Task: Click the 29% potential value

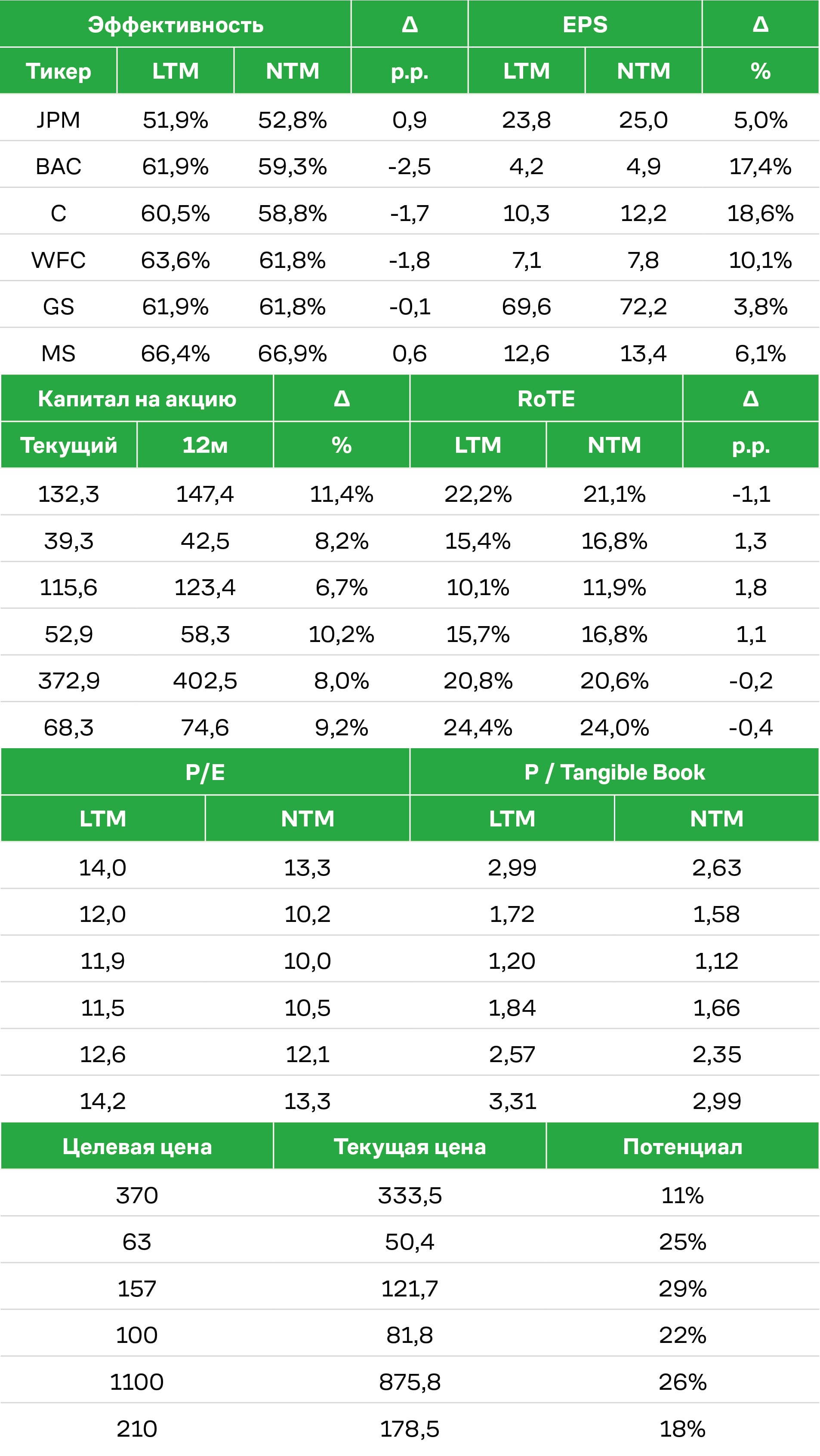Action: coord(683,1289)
--
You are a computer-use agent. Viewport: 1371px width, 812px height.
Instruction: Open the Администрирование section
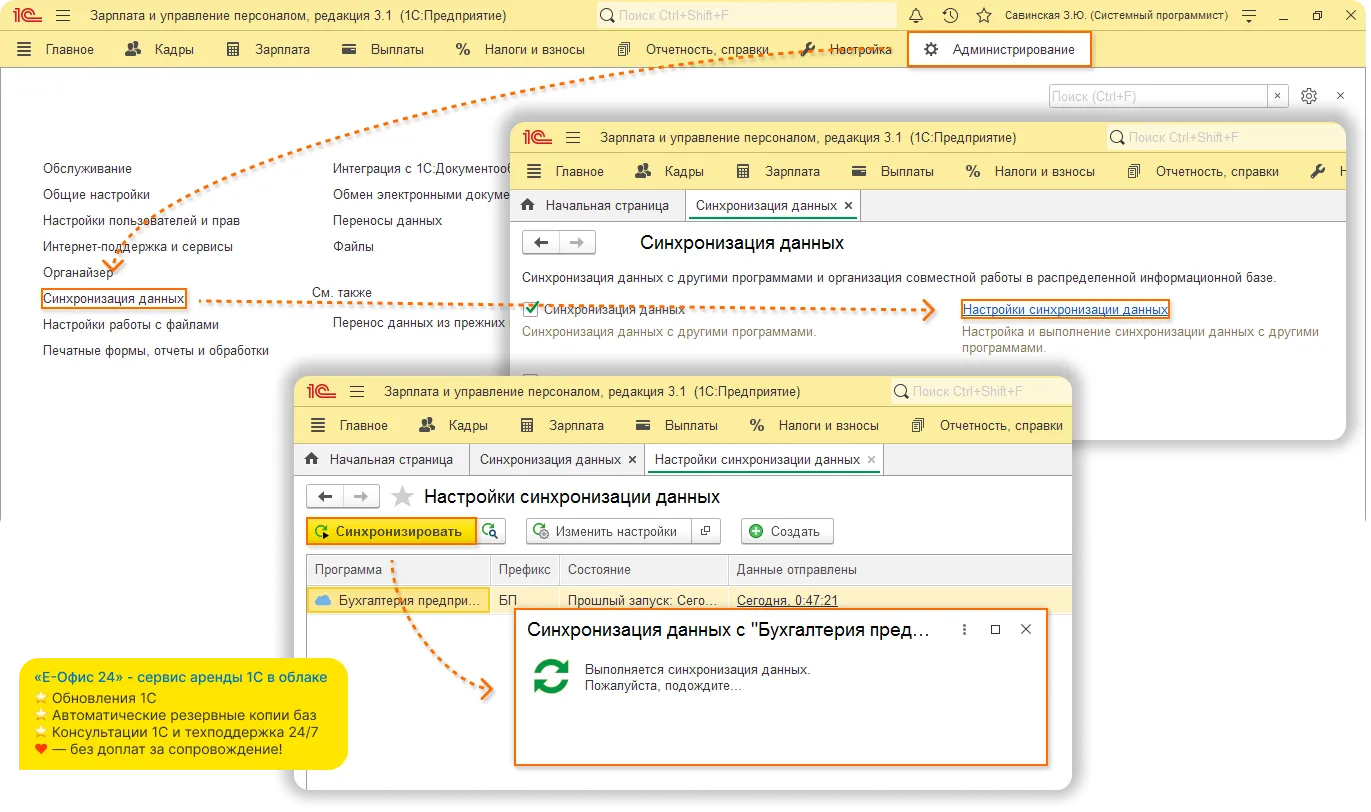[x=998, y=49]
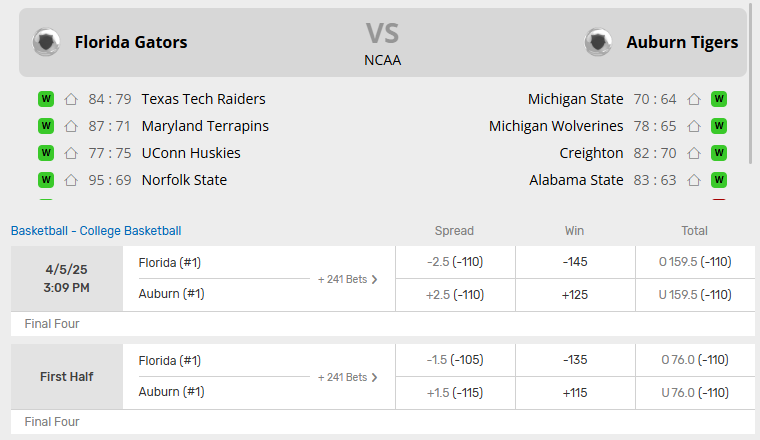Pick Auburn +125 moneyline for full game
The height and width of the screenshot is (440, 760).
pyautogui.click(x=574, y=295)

(What is being asked): Pull out each line of the rows above that contains the word "width". Matching is case-sensitive.

(Expected answer):
You are a computer-use agent. Viewport: 1371px width, 812px height.
The height and width of the screenshot is (440, 760).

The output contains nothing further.